Hey everyone - With the holidays right around the corner, you might be scrambling for that perfect holiday gift.  You might be buying that gift online.  Even though we have seen breaches at large stores like Target, Home Depot, and Neiman Marcus, information compromise can happen when shopping from your computer at home.

It is always a good idea to be careful where you click.  Phishing domains or other malicious websites are becoming better and better at impersonating legitimate sites.  However, you also need to worry about the advertising on sites.  Here is an example of why: Malvertising hits DailyMotion and Serves Up Angler EK.  While DailyMotion is not a shopping website, it is not too far fetched to believe that malicious ads could appear just about anywhere.

I am a bit surprised that we have not seen more incidents like this before.  This technique would probably not be good for targeting a specific person, but it is a good way of gathering bots for a botnet.  Because of targeted advertising, this may be a good way of targeting a group of people by catering to things that people in that group might be interested in.

You probably already know to be careful about clicking links in e-mails, even from people you know.  The same principle applies when clicking on an advertisement.  Beyond the privacy implications, it can be difficult to tell where an ad will finally take you (just like a link in an e-mail).  An ad usually does not go directly to the site shown in the ad.  It usually jumps through a few hops so that advertising providers can track what site the ad was clicked on and correlate the ad with any other information the advertising provider has on you.  This happens very quickly, so unless you are looking for it, this activity might be hard to see.

The problem here was that the group that paid for the ad was not selling anything at all.  They were using the ad network as a conduit for delivering malware.  Since most people do not monitor their web traffic very closely, the group probably figured they could get a few victims before they were caught.

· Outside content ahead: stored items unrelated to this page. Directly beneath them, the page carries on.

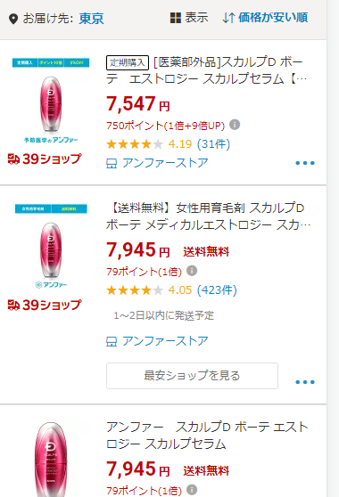Open the アンファーストア link under the second product
Screen dimensions: 339x497
click(165, 341)
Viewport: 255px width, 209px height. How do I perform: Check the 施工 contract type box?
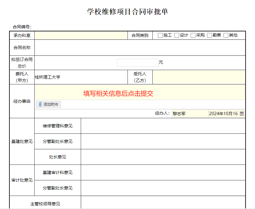[x=160, y=35]
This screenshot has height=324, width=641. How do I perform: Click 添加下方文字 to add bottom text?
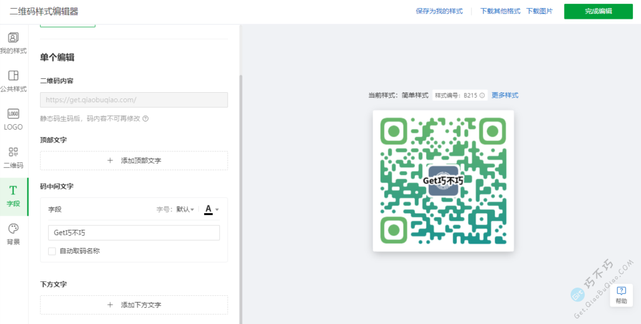[x=134, y=305]
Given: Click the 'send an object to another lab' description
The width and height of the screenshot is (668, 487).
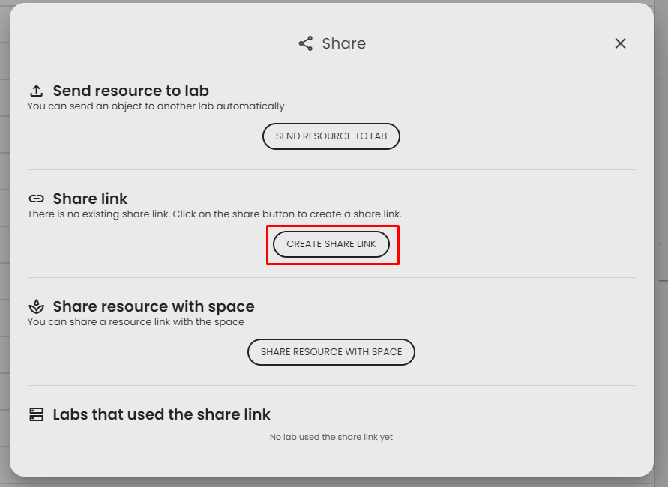Looking at the screenshot, I should tap(156, 106).
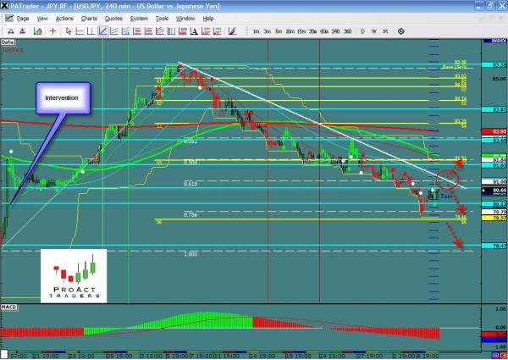Screen dimensions: 508x360
Task: Expand the Quotes menu
Action: click(x=114, y=17)
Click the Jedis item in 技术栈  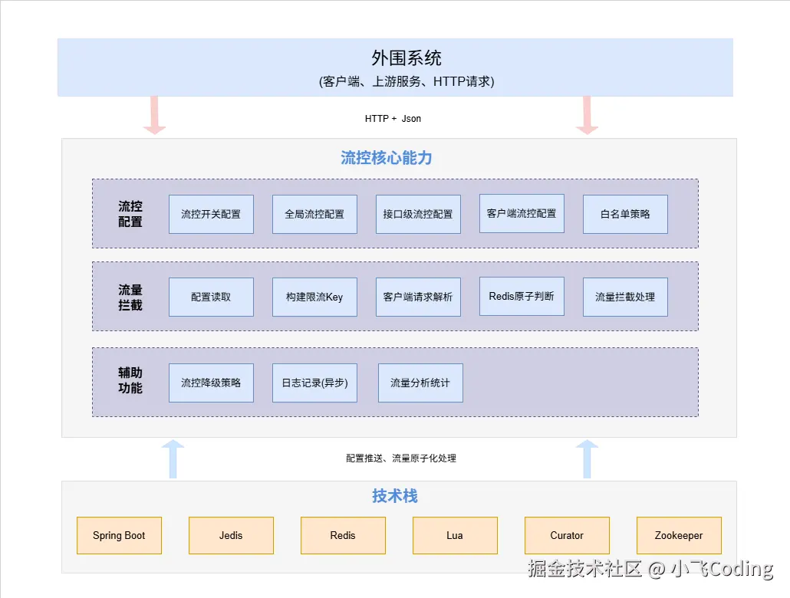pos(231,535)
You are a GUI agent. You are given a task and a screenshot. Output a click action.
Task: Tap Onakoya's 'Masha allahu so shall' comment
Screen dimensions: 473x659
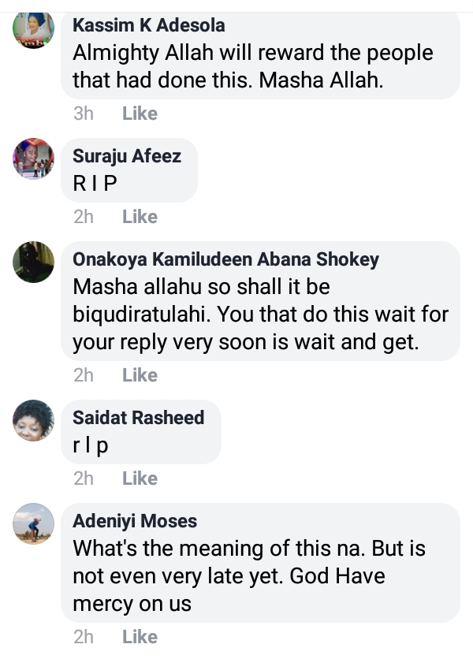(260, 315)
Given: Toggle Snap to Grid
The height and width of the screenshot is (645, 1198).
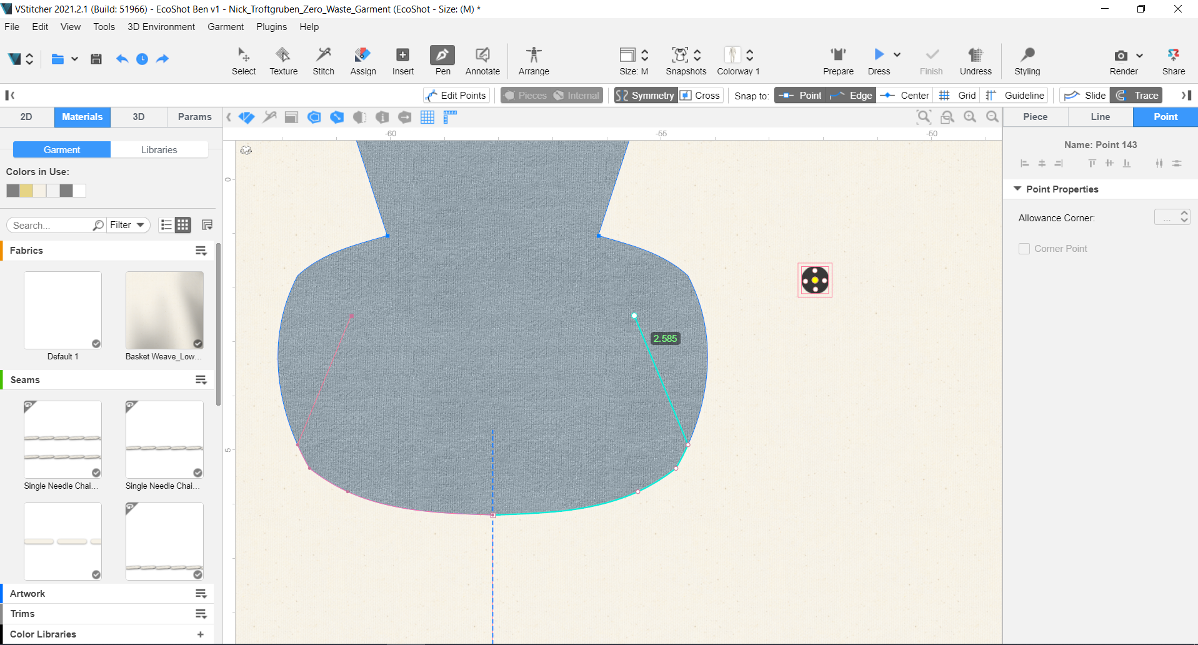Looking at the screenshot, I should pyautogui.click(x=957, y=96).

So what steps can you take to protect yourself?  Not everything on this list might be worth doing for you depending on how you browse the Internet, but it provides something to think about.
  1. Use a pluigin in your browser that allows you to selectively block JavaScript (the delivery mechanism for a lot of malware through a browser).  There are plugins such as ScriptSafe for Chrome and NoScript for Firefox.  Unfortunately, disabling JavaScript breaks a lot of websites, and it can be tough to know what you need to whitelist and what you do not want to whitelist.  Typically, you want to whitelist the site you are visiting.  Beyond that, it depends on the site.  This is definitely not the most user-friendly solution, and many people end up whitelisting just about everything, so the plugin is not really doing anything.  This will not keep you 100% safe (if the whitelisted website you are visiting has been hacked and is serving up malware, this will not stop it, but that is what defense in depth is for).
  2. Use a plugin in your browser to disable ads.  uBlock Origin is a popular ad-blocker and is available for both Chrome and Firefox.
  3. If you want to buy something from a site, visit it directly instead of through an ad.
  4. In addition to arming your browser, it is a good idea to keep your operating system, software, and malware protection up to date.
 Have a happy and safe holiday season.  Thanks for reading!